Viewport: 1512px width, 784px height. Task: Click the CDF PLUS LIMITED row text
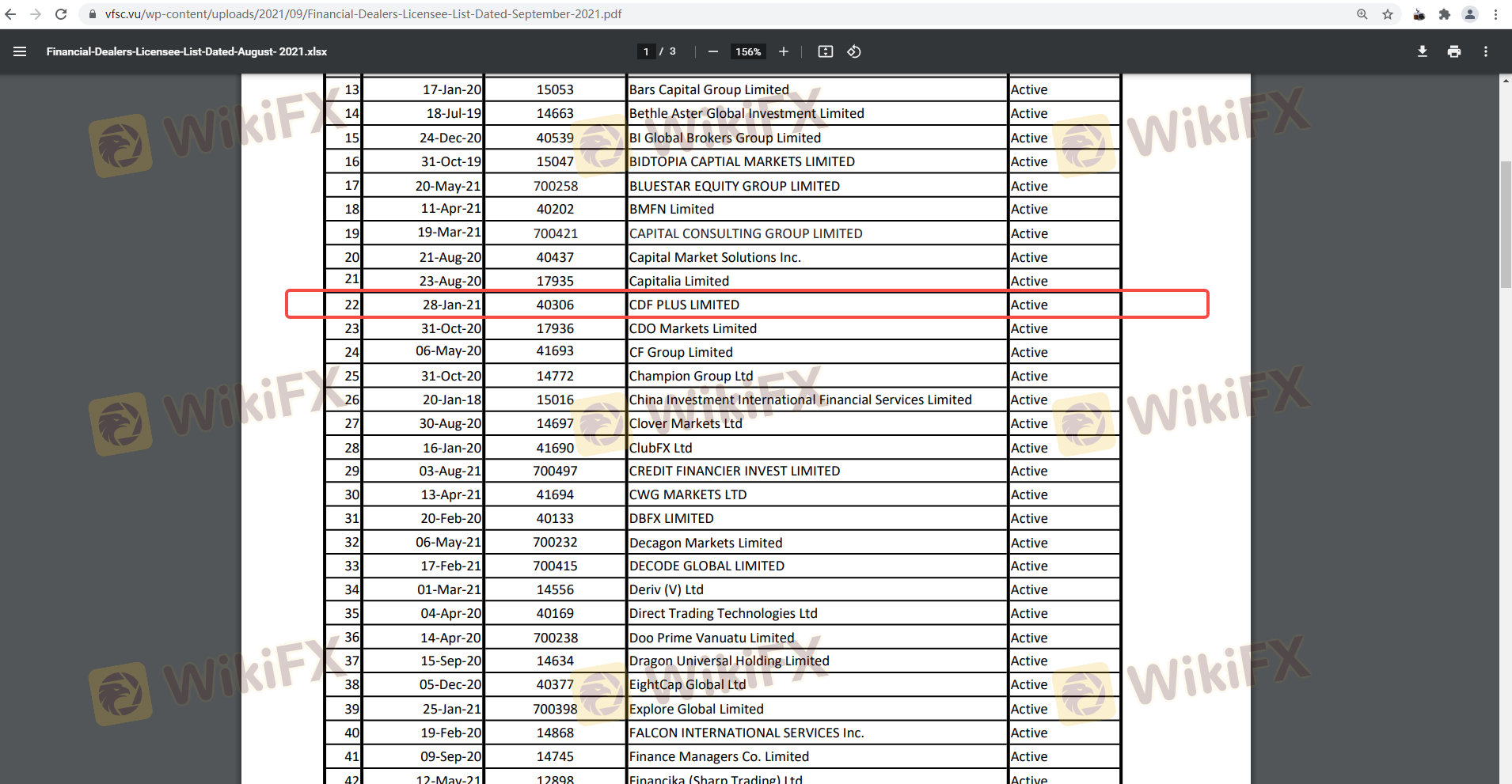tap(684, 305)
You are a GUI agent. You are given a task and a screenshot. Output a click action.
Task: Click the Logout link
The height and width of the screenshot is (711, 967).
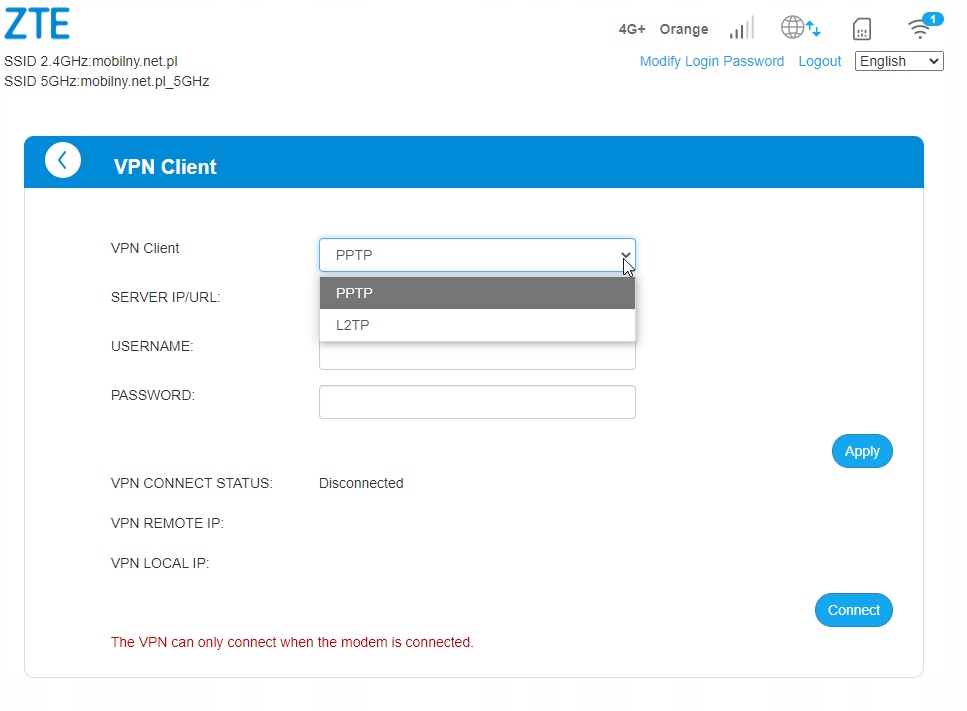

● ● ● ● ●

● What this task involves: Format the rows above as a Markdown table with two columns, "No." and "Line": number each line of text in order and leave out blank lines and the pictures.

● Finished exercise:
| No. | Line |
|---|---|
| 1 | Viewport: 1512px width, 784px height. Task: Click the CDF PLUS LIMITED row text |
| 2 | tap(684, 305) |
| 3 | You are a GUI agent. You are given a task and a screenshot. Output a click action. |
| 4 | Task: Click the Logout link |
| 5 | The height and width of the screenshot is (711, 967). |